If you can't get on the same page and have the whole family treat it as a big adventure, then go alone. You will always regret it if you don't. If you were a young doctor, needing to travel to do your residency, nobody would bat an eyelid. Go, if it's not what you expect, you can always come home. If it's great, the family can come over for their summer vacation. Who knows, maybe they will change their minds. But, if they don't, you regroup after your first six months and decide then what's the most important to you, but by then, you'll always have it on your resume.

On the off chance DH comes around after a good chat, you can easily get an 11 year old onboard, a 14 year old will be much, much more difficult, especially as they will be closer to doing GCSEs too.

IamtheDevilsAvocado · 12/01/2026 05:16

TheCoralBear · 11/01/2026 21:30

That’s my issue. If he said before I auditioned that he didn’t want to move then I would have understood and I wouldn’t have gone through the audition process. But instead he kept saying that he was excited about it and that he wanted to move and now that I’ve been offered the role he has suddenly changed his mind and is dead set against it.

Edited

You haven't said what visa he'd be on??

My partner had a good job offer in San Diego .. The reason we didn't go is the visa, I'd be unable to work for the time we were there (pré Trump...)

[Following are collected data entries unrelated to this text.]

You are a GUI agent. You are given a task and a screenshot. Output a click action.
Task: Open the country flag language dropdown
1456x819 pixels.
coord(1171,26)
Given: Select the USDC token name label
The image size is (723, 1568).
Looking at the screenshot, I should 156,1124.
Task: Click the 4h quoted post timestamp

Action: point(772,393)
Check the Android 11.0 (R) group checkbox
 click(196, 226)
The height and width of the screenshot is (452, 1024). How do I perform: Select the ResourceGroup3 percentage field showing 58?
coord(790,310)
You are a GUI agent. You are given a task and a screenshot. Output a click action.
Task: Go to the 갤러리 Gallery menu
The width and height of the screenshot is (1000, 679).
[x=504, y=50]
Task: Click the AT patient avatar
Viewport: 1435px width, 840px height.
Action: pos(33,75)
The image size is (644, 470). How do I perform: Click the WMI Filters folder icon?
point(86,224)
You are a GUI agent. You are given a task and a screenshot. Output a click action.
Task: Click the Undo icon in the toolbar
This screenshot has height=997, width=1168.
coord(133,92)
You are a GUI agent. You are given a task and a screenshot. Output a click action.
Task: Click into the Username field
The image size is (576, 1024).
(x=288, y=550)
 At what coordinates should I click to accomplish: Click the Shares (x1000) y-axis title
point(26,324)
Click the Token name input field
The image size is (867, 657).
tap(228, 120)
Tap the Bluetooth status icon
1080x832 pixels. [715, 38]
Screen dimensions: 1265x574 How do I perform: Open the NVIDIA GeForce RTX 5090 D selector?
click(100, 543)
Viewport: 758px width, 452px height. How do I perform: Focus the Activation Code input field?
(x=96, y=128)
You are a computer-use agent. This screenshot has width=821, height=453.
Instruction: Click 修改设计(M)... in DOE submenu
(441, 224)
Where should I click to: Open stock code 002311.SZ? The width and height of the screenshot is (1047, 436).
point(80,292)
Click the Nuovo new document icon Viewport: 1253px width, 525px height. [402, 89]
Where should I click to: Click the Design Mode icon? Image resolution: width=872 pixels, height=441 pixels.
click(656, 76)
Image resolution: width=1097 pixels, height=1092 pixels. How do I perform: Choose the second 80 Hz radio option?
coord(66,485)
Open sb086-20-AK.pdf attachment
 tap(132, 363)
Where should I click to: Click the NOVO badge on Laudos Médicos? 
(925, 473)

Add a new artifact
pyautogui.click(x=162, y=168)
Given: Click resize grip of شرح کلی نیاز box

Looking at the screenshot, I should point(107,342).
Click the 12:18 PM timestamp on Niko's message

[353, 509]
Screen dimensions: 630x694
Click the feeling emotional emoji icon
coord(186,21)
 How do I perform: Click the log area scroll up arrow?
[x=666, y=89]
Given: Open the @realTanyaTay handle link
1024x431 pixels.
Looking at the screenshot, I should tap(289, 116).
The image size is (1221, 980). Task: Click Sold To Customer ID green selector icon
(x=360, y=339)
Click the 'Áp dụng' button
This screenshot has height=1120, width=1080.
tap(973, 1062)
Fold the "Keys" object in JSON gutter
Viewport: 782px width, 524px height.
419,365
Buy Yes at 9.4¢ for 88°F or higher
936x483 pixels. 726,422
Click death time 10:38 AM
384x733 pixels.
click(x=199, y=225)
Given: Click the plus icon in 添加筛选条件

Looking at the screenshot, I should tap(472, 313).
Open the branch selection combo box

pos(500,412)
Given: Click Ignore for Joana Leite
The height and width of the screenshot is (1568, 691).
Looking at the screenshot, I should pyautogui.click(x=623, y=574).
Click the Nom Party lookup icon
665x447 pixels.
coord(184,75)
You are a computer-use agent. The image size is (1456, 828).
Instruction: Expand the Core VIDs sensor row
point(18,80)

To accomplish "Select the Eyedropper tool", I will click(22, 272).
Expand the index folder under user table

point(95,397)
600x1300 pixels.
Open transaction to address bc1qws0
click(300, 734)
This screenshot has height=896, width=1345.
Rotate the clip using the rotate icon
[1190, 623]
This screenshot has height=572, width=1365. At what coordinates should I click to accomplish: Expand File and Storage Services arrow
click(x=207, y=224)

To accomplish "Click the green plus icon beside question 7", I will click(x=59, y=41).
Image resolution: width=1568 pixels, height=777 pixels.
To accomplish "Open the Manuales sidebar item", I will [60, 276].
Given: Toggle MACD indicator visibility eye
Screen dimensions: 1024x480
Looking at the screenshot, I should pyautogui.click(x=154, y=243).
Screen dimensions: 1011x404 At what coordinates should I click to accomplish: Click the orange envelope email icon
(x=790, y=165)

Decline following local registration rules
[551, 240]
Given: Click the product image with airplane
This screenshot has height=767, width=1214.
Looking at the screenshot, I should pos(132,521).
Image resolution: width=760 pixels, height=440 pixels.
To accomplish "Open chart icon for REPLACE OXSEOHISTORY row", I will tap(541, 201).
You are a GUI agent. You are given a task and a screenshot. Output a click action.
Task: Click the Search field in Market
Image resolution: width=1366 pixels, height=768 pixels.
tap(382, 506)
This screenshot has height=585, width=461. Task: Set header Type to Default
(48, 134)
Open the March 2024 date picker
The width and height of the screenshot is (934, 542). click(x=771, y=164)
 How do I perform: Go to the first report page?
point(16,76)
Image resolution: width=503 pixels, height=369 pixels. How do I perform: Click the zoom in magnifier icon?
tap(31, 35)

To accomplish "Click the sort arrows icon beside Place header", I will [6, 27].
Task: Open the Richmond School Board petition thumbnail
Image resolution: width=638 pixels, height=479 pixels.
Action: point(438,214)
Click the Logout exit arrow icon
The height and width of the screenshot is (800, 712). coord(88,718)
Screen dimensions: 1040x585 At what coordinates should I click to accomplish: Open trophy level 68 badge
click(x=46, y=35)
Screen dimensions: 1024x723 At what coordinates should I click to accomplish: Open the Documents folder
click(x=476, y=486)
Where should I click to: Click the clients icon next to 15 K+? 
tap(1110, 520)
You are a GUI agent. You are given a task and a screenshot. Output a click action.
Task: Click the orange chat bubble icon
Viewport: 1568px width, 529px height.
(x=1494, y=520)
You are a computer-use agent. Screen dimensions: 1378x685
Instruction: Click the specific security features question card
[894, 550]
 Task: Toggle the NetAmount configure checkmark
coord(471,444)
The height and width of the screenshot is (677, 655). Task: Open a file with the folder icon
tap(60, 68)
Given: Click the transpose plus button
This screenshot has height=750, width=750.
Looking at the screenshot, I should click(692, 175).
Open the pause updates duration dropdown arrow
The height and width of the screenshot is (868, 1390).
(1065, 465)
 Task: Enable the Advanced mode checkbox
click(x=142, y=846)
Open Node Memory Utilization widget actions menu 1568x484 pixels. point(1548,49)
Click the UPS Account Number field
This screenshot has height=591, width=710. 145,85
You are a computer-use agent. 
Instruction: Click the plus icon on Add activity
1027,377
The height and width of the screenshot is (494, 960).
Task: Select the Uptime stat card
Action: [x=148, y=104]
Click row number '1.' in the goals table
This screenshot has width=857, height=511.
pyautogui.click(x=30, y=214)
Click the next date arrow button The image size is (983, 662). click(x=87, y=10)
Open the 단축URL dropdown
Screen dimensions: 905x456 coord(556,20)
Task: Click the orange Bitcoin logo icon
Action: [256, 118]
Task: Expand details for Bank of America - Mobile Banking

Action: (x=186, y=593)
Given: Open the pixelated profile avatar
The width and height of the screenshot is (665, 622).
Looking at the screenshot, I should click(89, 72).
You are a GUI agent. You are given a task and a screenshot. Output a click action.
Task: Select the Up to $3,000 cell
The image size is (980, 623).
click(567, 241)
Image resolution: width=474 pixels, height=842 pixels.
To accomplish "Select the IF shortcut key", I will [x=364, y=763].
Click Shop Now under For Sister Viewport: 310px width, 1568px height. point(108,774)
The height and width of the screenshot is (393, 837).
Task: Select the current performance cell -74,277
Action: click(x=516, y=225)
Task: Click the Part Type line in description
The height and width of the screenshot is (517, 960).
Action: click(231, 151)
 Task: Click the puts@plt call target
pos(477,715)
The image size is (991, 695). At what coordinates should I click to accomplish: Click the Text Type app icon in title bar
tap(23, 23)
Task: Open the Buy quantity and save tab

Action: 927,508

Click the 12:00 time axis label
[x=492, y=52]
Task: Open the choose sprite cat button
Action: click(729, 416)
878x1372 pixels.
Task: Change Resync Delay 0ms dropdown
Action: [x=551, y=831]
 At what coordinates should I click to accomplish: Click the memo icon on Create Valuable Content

Beenwhereyouareagain · 12/01/2026 05:19

TheCoralBear · 11/01/2026 21:15

DH would more than likely be able to find work in New York. There are lots of job opportunities for him in New York in his line of work.

I’m leaving the children here with him without me, I’m not just going to abandon my children so that’s why I want us all to move to New York.

When I went through the audition process DH said he was open to it and wanted to move and now he’s dead set against it and refusing to even consider it.

Since first discussing with your DH, things have undoubtedly changed. I'm in the US. It gets worse here every day, worse than I could ever have imagined. Why would you take the chance? I'm sorry that you might miss this opportunity, but nothing is more important than your family.